*What is needed*. Retype, without alteration, the lines of the records from the line containing "on the Text" through the line containing "coordinates (410, 415).", inclusive.

*Records shown*.

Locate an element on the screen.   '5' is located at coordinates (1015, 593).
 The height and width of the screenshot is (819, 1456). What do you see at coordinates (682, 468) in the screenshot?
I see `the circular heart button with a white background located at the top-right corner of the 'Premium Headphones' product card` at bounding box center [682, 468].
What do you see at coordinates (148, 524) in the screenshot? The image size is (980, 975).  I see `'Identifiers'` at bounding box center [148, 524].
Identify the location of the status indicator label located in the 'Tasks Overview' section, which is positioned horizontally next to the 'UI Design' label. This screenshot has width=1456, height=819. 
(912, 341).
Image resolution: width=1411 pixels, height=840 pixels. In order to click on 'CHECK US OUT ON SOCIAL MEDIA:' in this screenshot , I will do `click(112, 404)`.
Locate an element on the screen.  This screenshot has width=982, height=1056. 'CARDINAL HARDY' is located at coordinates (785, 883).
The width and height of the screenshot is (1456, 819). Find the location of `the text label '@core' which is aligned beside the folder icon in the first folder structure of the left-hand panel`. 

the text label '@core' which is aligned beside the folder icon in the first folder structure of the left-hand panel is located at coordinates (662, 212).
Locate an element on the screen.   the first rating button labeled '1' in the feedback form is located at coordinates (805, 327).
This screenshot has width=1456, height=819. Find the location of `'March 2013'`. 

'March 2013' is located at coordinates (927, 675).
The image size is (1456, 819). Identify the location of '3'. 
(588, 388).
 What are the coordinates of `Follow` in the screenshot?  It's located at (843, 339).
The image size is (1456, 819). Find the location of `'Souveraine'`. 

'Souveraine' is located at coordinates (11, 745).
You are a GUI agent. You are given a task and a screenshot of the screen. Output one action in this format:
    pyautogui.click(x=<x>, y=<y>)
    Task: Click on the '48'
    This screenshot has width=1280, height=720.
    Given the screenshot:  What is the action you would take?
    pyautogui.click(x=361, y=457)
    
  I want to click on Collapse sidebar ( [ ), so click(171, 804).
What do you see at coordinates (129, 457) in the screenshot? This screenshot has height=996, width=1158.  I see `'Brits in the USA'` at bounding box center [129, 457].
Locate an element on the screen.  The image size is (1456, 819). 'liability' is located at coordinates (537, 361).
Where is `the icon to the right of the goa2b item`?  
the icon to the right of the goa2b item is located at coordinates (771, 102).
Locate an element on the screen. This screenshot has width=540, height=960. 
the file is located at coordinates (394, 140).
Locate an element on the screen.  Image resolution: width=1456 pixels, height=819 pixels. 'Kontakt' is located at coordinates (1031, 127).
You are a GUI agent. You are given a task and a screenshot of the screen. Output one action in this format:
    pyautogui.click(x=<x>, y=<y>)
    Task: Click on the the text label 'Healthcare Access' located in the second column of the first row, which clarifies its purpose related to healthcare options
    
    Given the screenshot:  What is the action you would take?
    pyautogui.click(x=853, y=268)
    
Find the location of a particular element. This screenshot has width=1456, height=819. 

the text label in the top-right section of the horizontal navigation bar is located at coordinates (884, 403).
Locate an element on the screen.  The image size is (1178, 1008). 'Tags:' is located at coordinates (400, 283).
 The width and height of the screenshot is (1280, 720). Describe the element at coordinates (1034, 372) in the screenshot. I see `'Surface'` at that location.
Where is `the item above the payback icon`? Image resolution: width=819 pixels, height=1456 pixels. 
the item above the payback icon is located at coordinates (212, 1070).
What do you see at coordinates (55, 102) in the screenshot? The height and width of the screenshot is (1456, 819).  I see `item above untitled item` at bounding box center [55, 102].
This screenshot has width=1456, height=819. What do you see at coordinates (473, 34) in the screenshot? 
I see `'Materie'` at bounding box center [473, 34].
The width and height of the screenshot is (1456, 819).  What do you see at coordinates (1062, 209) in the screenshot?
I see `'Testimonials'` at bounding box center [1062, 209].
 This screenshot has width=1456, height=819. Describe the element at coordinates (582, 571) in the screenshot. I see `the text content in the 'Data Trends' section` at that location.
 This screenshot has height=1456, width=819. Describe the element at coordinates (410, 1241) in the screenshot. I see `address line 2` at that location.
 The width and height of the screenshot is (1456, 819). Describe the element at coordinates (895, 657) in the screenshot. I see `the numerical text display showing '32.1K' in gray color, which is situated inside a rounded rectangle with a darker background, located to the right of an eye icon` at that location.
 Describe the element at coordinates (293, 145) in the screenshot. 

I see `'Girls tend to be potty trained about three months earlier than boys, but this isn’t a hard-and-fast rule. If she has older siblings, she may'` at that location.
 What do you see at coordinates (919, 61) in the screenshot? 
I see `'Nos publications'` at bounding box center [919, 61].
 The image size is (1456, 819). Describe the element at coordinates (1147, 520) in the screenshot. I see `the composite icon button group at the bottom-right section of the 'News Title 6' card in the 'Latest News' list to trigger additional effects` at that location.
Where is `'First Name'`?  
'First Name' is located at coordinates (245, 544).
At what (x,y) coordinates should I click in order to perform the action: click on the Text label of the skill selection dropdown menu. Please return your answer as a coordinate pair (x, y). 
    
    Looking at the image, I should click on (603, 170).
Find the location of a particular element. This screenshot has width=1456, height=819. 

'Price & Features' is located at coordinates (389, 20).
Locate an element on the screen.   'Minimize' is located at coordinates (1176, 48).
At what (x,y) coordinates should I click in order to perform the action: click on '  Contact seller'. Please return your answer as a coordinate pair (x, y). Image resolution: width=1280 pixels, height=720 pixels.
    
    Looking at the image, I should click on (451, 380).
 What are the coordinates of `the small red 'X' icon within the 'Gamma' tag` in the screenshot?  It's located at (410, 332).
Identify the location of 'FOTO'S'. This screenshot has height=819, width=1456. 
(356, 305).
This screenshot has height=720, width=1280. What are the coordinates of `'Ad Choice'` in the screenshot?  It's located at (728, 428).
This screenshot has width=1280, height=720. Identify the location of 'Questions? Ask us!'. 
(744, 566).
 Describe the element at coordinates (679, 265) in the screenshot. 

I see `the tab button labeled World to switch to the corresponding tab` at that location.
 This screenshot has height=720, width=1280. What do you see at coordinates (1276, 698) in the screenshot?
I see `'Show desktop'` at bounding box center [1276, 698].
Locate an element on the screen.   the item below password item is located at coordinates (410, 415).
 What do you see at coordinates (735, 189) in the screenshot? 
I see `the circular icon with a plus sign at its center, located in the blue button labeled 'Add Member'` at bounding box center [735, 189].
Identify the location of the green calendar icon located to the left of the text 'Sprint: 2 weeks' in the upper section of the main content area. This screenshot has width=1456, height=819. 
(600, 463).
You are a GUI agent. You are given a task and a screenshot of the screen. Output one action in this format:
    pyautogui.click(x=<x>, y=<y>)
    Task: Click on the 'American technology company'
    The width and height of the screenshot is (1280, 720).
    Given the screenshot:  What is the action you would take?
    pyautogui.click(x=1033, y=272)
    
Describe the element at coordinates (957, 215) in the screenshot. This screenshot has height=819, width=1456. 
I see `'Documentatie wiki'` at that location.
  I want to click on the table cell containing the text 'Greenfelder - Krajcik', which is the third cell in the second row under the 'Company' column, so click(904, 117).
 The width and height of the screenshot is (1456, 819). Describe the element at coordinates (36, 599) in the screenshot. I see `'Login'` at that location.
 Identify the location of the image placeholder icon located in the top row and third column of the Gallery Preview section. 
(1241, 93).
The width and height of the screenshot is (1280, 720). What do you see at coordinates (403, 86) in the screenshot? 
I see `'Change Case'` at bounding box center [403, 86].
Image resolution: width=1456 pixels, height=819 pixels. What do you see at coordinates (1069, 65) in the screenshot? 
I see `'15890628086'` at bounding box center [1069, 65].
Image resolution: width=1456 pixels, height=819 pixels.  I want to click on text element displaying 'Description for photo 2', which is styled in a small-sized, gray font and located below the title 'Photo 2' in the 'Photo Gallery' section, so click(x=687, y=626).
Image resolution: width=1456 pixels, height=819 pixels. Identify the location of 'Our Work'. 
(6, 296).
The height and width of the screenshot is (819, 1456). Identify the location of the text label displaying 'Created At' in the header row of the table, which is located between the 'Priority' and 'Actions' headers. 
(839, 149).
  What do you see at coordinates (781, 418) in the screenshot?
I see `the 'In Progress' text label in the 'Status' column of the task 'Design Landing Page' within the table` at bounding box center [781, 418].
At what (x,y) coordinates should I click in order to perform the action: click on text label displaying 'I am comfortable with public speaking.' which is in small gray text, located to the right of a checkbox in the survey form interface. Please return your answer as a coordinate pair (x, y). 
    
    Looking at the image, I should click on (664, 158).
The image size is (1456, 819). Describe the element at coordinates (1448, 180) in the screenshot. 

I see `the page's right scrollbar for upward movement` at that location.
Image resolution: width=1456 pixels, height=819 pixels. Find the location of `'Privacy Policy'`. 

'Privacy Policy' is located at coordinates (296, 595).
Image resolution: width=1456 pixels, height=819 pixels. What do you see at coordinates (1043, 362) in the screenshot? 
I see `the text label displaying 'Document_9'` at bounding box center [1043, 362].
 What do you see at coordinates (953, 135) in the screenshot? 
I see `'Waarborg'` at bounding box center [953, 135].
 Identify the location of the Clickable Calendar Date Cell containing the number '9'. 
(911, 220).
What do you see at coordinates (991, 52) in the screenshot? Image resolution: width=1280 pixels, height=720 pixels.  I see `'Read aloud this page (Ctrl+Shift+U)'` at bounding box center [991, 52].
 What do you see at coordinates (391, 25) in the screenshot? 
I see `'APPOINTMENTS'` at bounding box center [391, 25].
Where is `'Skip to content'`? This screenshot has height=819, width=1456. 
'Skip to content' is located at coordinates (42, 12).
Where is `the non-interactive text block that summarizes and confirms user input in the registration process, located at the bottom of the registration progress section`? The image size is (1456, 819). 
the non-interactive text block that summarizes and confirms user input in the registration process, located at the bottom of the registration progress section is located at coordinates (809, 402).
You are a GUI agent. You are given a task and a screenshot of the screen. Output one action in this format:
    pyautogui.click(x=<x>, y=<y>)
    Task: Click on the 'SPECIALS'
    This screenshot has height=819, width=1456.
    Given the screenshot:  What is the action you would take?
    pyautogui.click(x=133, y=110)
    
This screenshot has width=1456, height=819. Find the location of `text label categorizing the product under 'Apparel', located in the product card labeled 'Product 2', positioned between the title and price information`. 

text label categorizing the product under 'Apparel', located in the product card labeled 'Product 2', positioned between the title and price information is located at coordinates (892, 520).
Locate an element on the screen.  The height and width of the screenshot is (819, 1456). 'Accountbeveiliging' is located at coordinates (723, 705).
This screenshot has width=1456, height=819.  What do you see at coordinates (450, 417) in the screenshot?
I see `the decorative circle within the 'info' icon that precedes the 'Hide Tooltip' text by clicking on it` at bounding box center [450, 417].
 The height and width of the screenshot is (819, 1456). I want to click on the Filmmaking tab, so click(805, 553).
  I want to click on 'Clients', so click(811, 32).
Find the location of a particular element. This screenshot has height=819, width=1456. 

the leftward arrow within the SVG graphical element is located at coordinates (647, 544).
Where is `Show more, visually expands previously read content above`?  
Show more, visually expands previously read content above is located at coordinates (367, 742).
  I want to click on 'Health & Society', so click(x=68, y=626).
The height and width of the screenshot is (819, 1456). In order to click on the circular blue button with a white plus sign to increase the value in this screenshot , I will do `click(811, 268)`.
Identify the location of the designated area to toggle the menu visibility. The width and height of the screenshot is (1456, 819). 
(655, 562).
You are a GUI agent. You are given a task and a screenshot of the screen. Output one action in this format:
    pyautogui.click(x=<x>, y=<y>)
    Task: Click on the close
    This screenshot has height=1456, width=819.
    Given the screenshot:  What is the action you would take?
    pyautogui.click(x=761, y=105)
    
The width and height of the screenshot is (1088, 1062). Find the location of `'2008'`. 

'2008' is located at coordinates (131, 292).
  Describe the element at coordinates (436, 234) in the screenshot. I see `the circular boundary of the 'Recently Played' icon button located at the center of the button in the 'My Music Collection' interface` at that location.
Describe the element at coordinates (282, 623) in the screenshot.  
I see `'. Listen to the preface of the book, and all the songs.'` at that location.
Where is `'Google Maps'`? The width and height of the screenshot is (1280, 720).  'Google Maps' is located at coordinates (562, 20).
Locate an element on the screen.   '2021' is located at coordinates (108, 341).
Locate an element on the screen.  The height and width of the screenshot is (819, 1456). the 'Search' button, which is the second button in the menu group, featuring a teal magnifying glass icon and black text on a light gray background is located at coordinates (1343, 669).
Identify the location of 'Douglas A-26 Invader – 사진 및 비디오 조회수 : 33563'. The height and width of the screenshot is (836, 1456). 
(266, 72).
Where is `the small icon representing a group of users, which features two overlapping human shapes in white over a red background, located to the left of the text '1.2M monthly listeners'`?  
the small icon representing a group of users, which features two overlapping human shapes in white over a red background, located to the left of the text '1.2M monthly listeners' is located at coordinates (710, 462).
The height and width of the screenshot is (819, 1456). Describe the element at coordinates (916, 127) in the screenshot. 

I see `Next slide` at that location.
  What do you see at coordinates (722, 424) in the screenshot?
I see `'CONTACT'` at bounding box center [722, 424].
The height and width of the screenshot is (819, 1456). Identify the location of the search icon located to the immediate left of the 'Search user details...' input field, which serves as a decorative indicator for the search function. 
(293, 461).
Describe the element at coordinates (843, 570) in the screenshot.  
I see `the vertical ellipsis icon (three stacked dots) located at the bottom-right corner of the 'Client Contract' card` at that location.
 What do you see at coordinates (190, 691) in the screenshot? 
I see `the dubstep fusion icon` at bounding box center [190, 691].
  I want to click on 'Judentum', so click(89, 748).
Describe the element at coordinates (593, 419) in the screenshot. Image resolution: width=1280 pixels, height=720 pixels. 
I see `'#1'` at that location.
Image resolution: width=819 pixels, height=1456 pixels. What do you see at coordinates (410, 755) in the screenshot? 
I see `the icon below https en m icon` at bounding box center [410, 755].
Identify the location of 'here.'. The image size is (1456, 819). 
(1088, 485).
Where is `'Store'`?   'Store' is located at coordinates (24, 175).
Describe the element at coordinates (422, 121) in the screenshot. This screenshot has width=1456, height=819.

*Exercise result*.
At what (x,y) coordinates should I click in order to perform the action: click on the Text label of the skill selection dropdown menu. Please return your answer as a coordinate pair (x, y). 
    
    Looking at the image, I should click on (603, 170).
Find the location of a particular element. This screenshot has width=1456, height=819. 

'Price & Features' is located at coordinates (389, 20).
Locate an element on the screen.   'Minimize' is located at coordinates (1176, 48).
At what (x,y) coordinates should I click in order to perform the action: click on '  Contact seller'. Please return your answer as a coordinate pair (x, y). Image resolution: width=1280 pixels, height=720 pixels.
    
    Looking at the image, I should click on (451, 380).
 What are the coordinates of `the small red 'X' icon within the 'Gamma' tag` in the screenshot?  It's located at (410, 332).
Identify the location of 'FOTO'S'. This screenshot has height=819, width=1456. 
(356, 305).
This screenshot has height=720, width=1280. What are the coordinates of `'Ad Choice'` in the screenshot?  It's located at (728, 428).
This screenshot has width=1280, height=720. Identify the location of 'Questions? Ask us!'. 
(744, 566).
 Describe the element at coordinates (679, 265) in the screenshot. 

I see `the tab button labeled World to switch to the corresponding tab` at that location.
 This screenshot has height=720, width=1280. What do you see at coordinates (1276, 698) in the screenshot?
I see `'Show desktop'` at bounding box center [1276, 698].
Locate an element on the screen.   the item below password item is located at coordinates (410, 415).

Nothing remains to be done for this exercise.